Few people researching their family tree can go back so far, but he benefited from a huge archive at Broughton Castle, where 20 of the 41 generations have lived for 600 years. They still own the castle through the present Lord Saye and Sele, Nathanial Fiennes.

However, Ran’s side of the family does not inherit the title as his grandfather was a second son of an earlier Lord Saye and Sele and chose to seek his fortune in the colonies rather than go into the army or the church.

He said: “We found many of the documents in various parts of the castle, including the dusty attics which were once a barracks for soldiers of Cromwell. While other people searching their family history have to go to many sources, including reading gravestones, I was fortunate to be able to draw on 600 years of family history in one place.”

The research has filled a ‘void’ in his life. “I was brought up in a female family because my father was killed in the Second World War four months before I was born. I never knew my grandfather, Eustace, either as he was killed in the same war, having survived the Zulu and Boer wars. I felt I had a black hole or a black void in my life and I wanted to know about my forefathers.

“I began researching those in the family quite close to me, not suspecting my history would go back so far, over 41 generations.”

One of the major discoveries was that his ancestor Eustace of Boulogne nearly scuppered the Norman invasion of 1066.

“When Eustace realised how the battle was going, he told William that their opponents were doing quite well and they ought to retreat to the beach. But William said they must fight on.”

However, Eustace was not disgraced as he is depicted in the Bayeux Tapestry.

And a Cromwellian connection led to one of the ancestors rescuing Banbury from the Royalists, for which he was awarded the title Baronet of Banbury, a title which Ran inherited on birth. And then there was the famous nursery rhyme Ride a Cock Horse to Banbury Cross.

When he was a lad in the 1940s, Ran’s mother told him the rhyme should say: Ride a Cock Horse to Banbury Cross to see a Fiennes lady upon a white horse.

The Fiennes lady was Celia Fiennes (1662-1741), daughter of Gen.
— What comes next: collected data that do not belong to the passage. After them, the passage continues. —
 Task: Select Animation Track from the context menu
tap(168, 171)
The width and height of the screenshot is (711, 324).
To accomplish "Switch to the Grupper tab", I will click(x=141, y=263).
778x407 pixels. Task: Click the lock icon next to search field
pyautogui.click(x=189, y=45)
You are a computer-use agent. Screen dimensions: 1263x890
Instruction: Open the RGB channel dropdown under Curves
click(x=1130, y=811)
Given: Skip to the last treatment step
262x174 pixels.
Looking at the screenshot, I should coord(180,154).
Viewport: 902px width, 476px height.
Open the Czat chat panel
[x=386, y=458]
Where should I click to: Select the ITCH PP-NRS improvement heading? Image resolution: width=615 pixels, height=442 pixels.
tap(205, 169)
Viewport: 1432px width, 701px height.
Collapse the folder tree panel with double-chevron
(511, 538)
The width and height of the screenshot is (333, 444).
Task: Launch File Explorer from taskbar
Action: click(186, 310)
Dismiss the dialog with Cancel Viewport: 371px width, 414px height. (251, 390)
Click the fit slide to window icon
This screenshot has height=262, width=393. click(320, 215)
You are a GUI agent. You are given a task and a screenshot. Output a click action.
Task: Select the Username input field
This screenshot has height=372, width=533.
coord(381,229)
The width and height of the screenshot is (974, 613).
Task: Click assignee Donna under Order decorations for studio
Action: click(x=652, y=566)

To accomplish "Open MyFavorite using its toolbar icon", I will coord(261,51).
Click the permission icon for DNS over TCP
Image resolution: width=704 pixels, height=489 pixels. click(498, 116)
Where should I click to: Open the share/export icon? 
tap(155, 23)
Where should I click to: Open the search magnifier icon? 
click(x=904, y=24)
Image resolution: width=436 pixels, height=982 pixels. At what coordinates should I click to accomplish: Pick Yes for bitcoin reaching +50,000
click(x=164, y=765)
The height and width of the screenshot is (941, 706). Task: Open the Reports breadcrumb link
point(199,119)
Nathaniel Fiennes, who was almost hanged by Cromwell for losing Bristol to the Royalists. Celia decided to do what women of that time did not do — explore the English countryside, riding sidesaddle to every county in England. Her travel notes were published in 1887 as The Diaries of Celia Fiennes.

Ran is famous for his 30 expeditions round the world, including the ascent of Everest and crossing the Arctic and Antarctic ice caps. He was the first to complete a polar circumnavigation of the Earth.

But it could all have been so different.

“I was in Inverness, where my wife worked for the National Trust of Scotland when I had a letter from the William Morris actors’ agency asking me to audition for the next James Bond film. As they were paying for a return rail trip from Inverness to London I accepted. I wanted to go to London anyway because I was interested in becoming an explorer.

“There were 200 applicants for James Bond and I was selected down to the last six. But that six included Roger Moore.”

And the rest is history.

* Mad Dogs and Englishmen is published by Hodder and Stoughton at £20.